In South Korea, several dozens people, who stand for South Koreans along with North Korean defectors, packed 770 pounds of sweet candies Choco Pies into plastic bags, which they attached to 50 giant balloons and released into North Korea from a park in the border city of Paju. The move was supposed to mean an act of rebellion against the alleged North Korean ban on the chocolate confections.
The candies, which are produced in South Korea, are quite popular in North Korea. Considering the possibility that the treats would encourage an uprising, the country’s leader Kim Jong-un reportedly banned Choco Pies from the country earlier this month.
The pies, which have received the status of something of a political statement, are viewed as a symbol of capitalism and represent a taste of the world outside North Korea.

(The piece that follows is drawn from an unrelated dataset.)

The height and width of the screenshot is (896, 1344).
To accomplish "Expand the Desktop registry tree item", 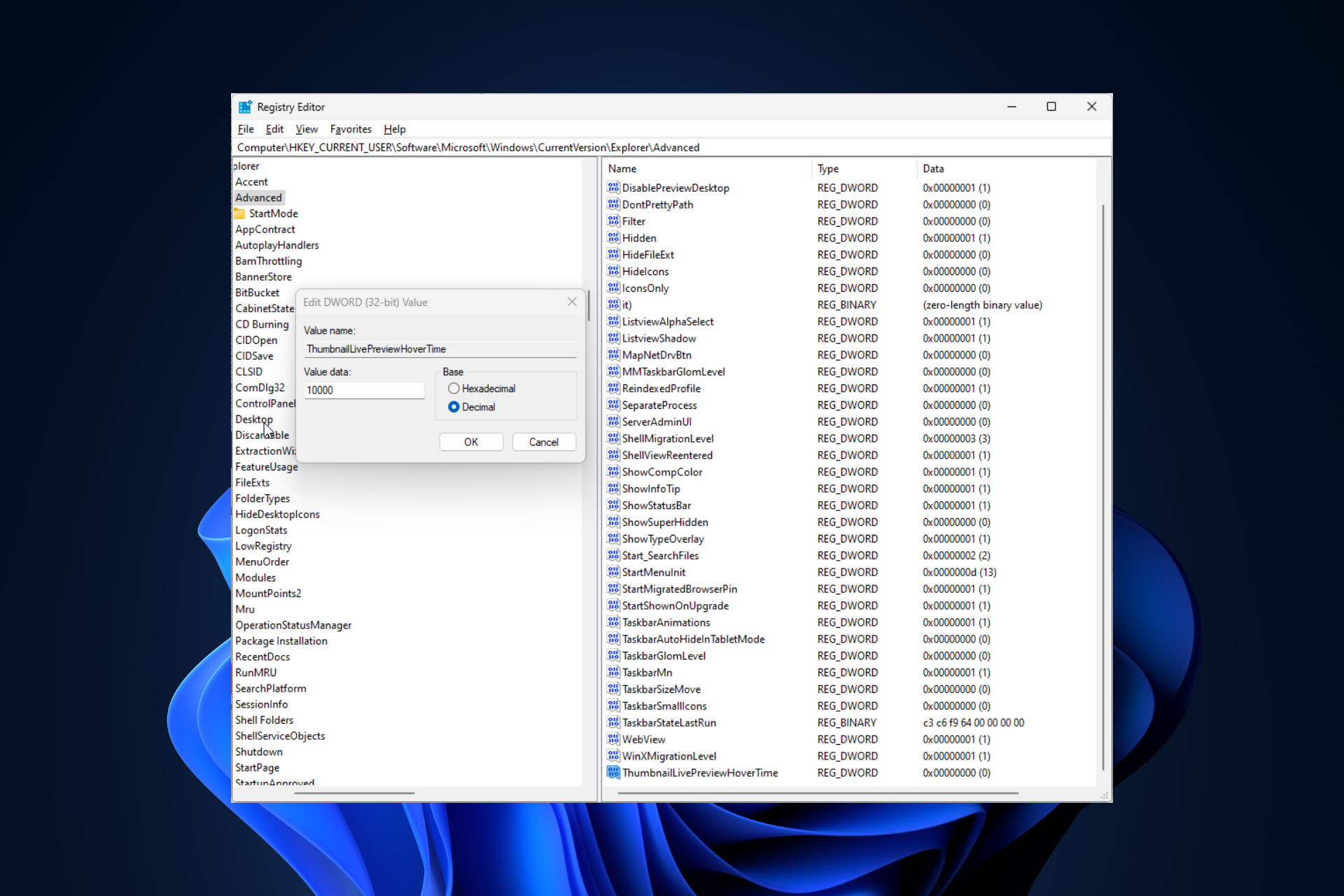I will click(x=252, y=419).
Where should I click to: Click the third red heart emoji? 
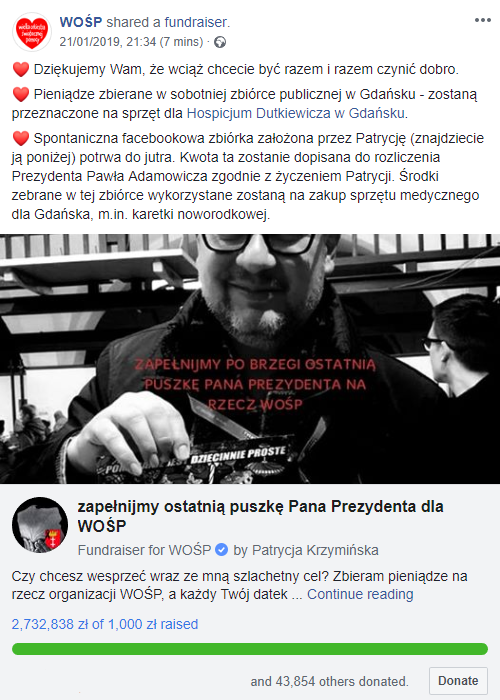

Choco Pies have occasionally been doled out in North Korea as bonuses to workers in the Kaesong Industrial Complex. Employees earn around $100 a month there, according to the news site Daily NK, but they able to bring home only about 30% of their salaries as a result of deductions by the North Korean government. The pies were suppose tp give the workers a literal taste of the outside world.
“Choco Pies are an important mind-changing instrument … [North Koreans] are suffering and starving, but thanks to Choco Pies, DVDs and large-scale labour migration to China, people don’t buy the old story [that the South is even poorer] and the government does not sell it any more,” Andrei Lankov, an expert on Korean studies, told reporters. Other items like DVDs have also been transported to North Korea via balloons.
“It has become a symbol of South Korean prosperity – and North Koreans read it. They are suffering and starving, but thanks to Choco Pies, DVDs and large-scale labour migration to China, people don’t buy the old story [that the South is even poorer] and the government does not sell it any more.”
“As South Korean bosses were not allowed to offer cash bonuses, which were considered too capitalist, they turned to informal incentive systems,” The Guardian explains. “Instant noodles and mixed coffee sachets are also popular, but Choco Pies are resold for three or four times their original price and have achieved almost legendary status among North Korea-watchers.”
“The fact they are from South Korea is probably part of the allure. North Koreans don’t have a lot of options as consumers,” noted Sokeel Park, director of research and strategy at Liberty in North Korea, which works with North Korean refugees.
Those who have earned a little cash might buy a foreign DVD; if they are doing better, they might stretch to a mobile phone.
“Someone from [the North Korean port city of] Rason told me that one of the biggest reasons she defected was because of the lack of fashion freedom in the country,” Park added.